Set the default order setting’s purchase lead time to the lead time of the primary vendor (plus safety time?).
If I remember correctly it was Tim who suggested those points and also to calculate safety stocks based on your supply plan (e.g. you get a delivery every month but your overall lead time is e.g. 7 days or vice versa.
His advice, which sounds good to me, is to put your supply schedule lead time on the item coverage, and your purchase lead time on the trade agreement.
Hi Adriaan, Check the On-Hand inventory for that item and look at the Available for Reservation which is what matters because what is available for Reservation is available for new Production orders. You can confirm that the Safety Stock of 750 does not reserve any stock.
In your case, the "Period" Coverage did what it is meant to do. You should consider reducing the Coverage Period; (eg. If you want one PO every week, reduce the period to 7 days); If you do so, every week, MRP will suggest an order to cover the week's demand so that you finish the Period at the Minimum stock.
But may a MinMax coverage is more the type of trigger that you want. With MinMax, on reaching the level identified as minimum stock on this Item's coverage, MRP will suggest a planned purchase to bring your stock to the value identified as maximum stock. As long as your planning horizon (Coverage Time Fence) is higher than this item's 5 days lead time, MRP will consider all demand that horizon and recommend a purchase when it anticipates that stock going below that Min. MRP will try to maintain that MinMax balance.
Hi Danny, thanks for your reply, much appreciated.
I like the Critical Components tab because it shows in one view if all the items required for our production order are on hand. We want to check this before releasing the order, to avoid that the order is released towards the shop floor with insufficient on-hand inventory. This results in people that want to start on a job which is impossible to finish.
Would there be a better way to check this?
Hi Adriaan, Looking at your question again. It is worth highlighting that MRP is Zen: it likes balance. MRP is trying to balance demand against supply.
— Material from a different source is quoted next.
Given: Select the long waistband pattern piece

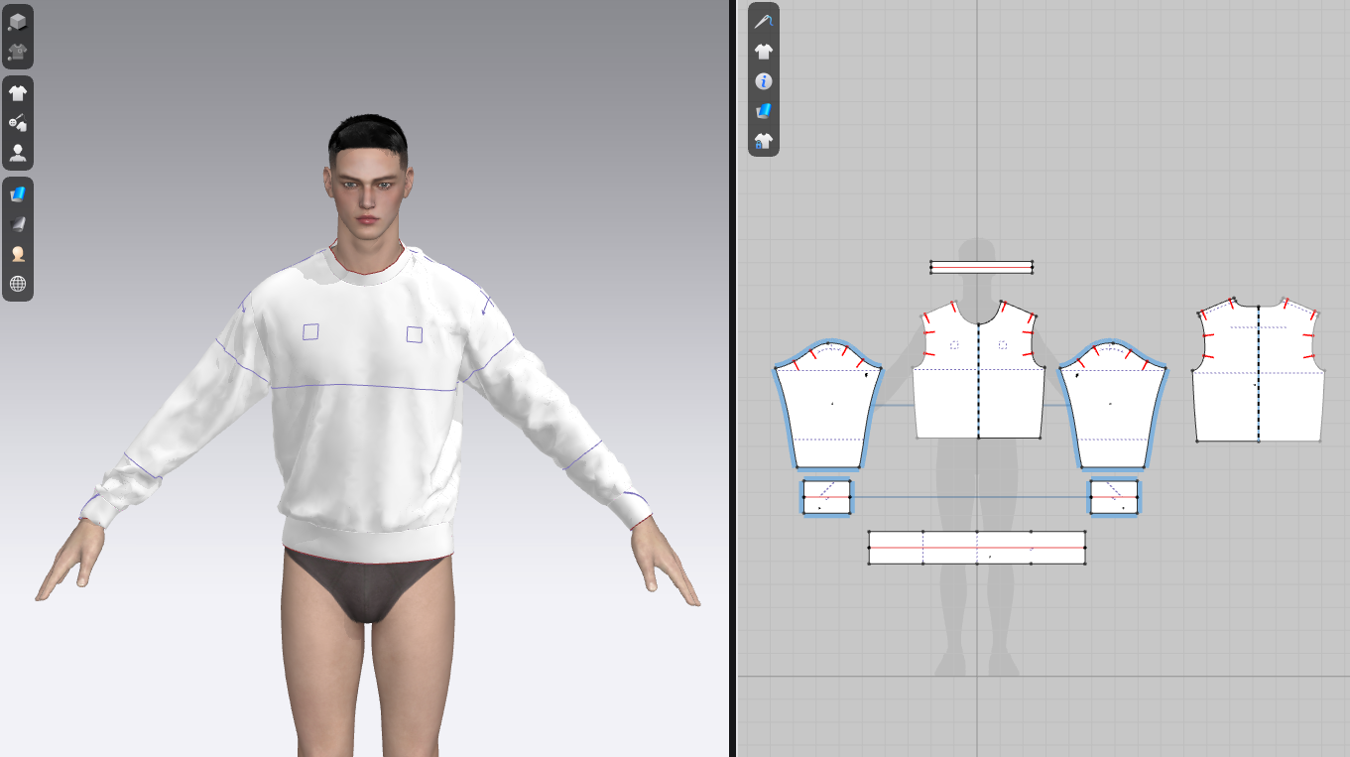Looking at the screenshot, I should coord(952,556).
In your set up for that item, using the Period coverage code you told the system that for this item. balance is Min=750. So AX is planning supply so that at the end of the current 365 days period, you have at least 750 unit is stock; it will not be exact because you have minimum order quantities that forces to buy in chunks of 250 units. That screen is not meant to tell you how the stock is being utilised or reserved; it only explains the results of MRP; how your demand and supply are balanced.
Hi Adriaan,
Your coverage Group being "Period" and this period coverage is set at 365 days, the system is looking at the demand over the next 365 days and generating a single Planned Purchase Order for that entire period. I would suggest to either 1) reduce that Period coverage to represent the frequency at which you want to issue your re-orders; may be on a monthly basis given that purchase Lead time is 5 days; or 2) since you obviously expect that order demand is not representative of real or historical demand, enter a forecast demand for the Finished Good that is representative of your expected sales to consume some of that components supply and configure your .Master Plan to consider that forecast.
Hi, thanks for the reply!
I've changed the setting to "first issue" but it doesn't really change the situation.
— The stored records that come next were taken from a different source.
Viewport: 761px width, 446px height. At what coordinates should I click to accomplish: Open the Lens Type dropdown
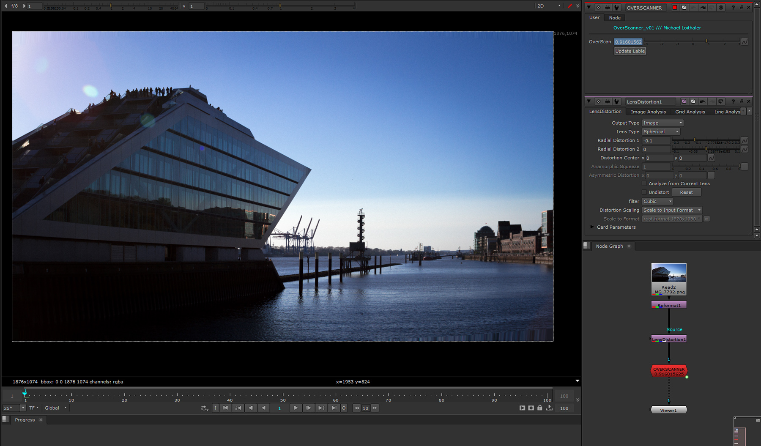click(x=660, y=132)
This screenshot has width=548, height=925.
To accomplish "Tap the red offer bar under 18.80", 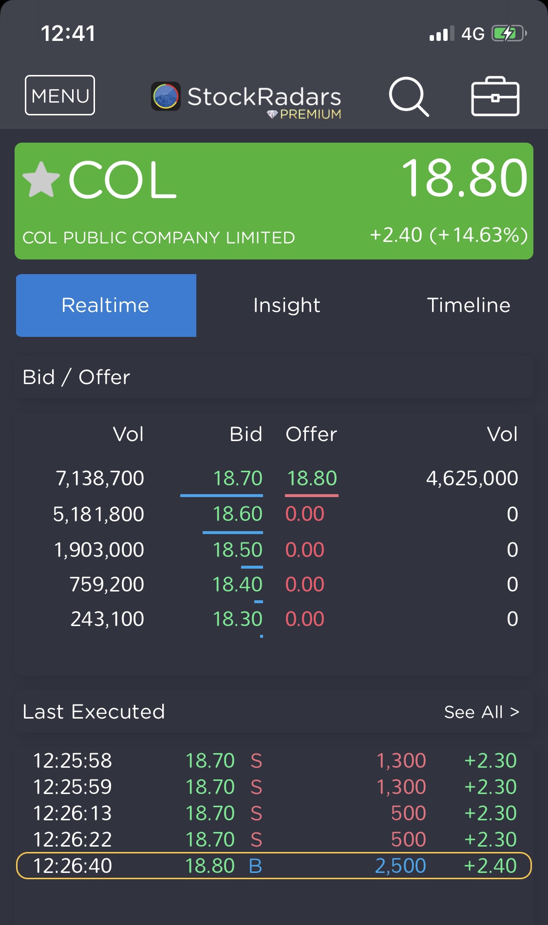I will click(x=312, y=496).
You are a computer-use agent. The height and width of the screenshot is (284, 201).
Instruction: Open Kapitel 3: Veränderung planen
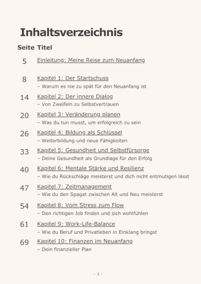point(79,115)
Here's an example of what I see; when I look at the explosion of a certain production order which uses the part K7E17: this part is indicated as "order settled" - although there is certainly enough on-hand inventory of this part available. This is what it looks like with the Fulfill setting at first issue.
However, when I look at the Net Requirements of this part K7E17, it shows a large accumulated stock.
As far as I understand, the Safety Stock claims the on-hand inventory, making it look like I'll only be able to use K7E17 until the purchase order is delivered. This is what it looks like with the Fulfill setting at first issue.
The real problem here is that I've seen MRP planning the orders unacceptably far away to the future, because the inventory was claimed by the safety stock and the orders have to wait for a purchase order with a (by coincidence) long lead time.
When I change the Fulfill parameter to Coverage time fence, it now shows the K7E17 as "on hand settled" in my production order - which is correct (from my point of view).
However, in the Net Requirements of the K7E17 I now see a problem: the safety stock requirement is now only asked at the end of the coverage time (which is next year) - and the purchase order is only planned at that time as well - which means my safety stock is not really guaranteed and I could be in peril of running out of my beloved K7E17.
So what I really want is the safety stock to be the trigger to launch a purchase order and ring a small alarm bell, but not to block any on-hand inventory in the eyes of MRP (*) and in the Critical Components tab (**).
If I'd have a simple way to check the safety stock levels on a daily basis, I could put the Fulfill parameter on Coverage time fence, and still feel safe.
Thanks for any tips you may have!
(*): We use MRP to generate planned production orders, and for CTP calculations on order confirmations.
(**): We use the Critical Components tab to check if production orders are ready for releasing, prior to releasing them.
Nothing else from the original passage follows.